-- START OF Data section --
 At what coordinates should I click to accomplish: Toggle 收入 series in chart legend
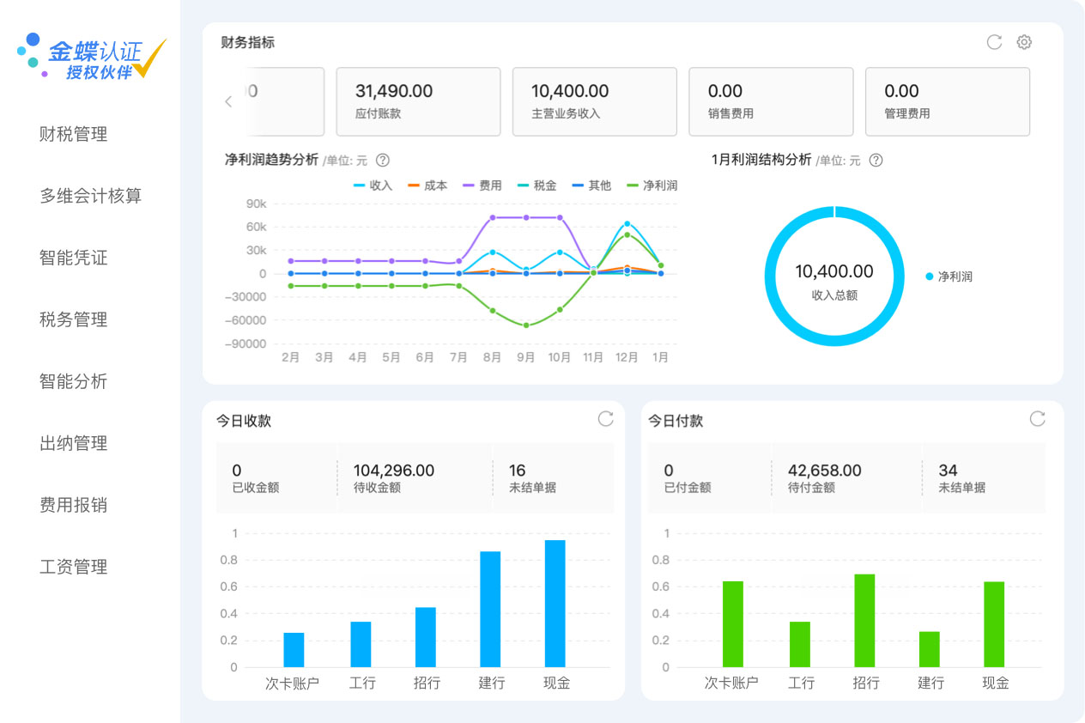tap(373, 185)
-- END OF Data section --
-- START OF Data section --
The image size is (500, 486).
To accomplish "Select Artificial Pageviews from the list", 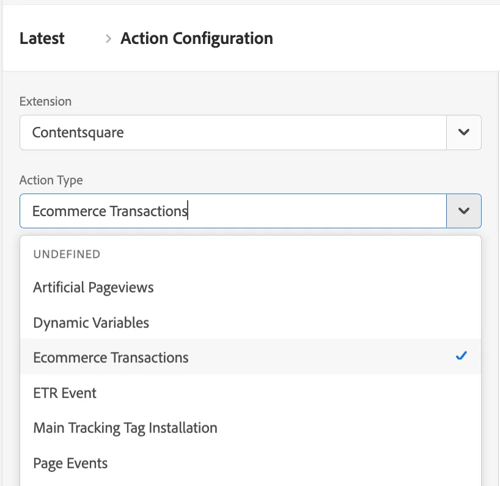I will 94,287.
-- END OF Data section --
-- START OF Data section --
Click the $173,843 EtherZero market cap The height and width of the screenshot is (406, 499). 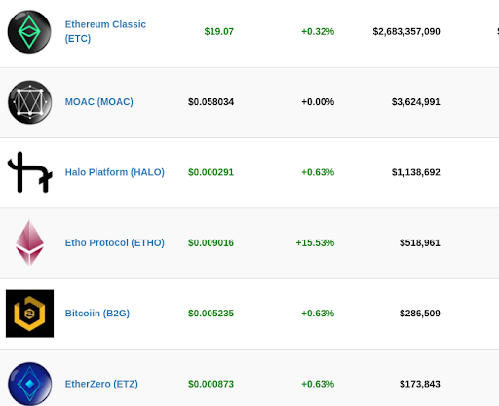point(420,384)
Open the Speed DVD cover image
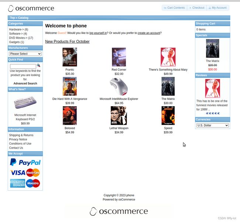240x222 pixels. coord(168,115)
-- END OF Data section --
__Objective__:
Lay out the lines of the rows as a Markdown table with the columns Line No and Text, starting at the line that contains "At what coordinates" and stopping after the line that contains "tap(373, 185)". Skip blank lines, and leave the pictures out of the table.

__Exercise response__:
| Line No | Text |
|---|---|
| 1 |  At what coordinates should I click to accomplish: Toggle 收入 series in chart legend |
| 2 | tap(373, 185) |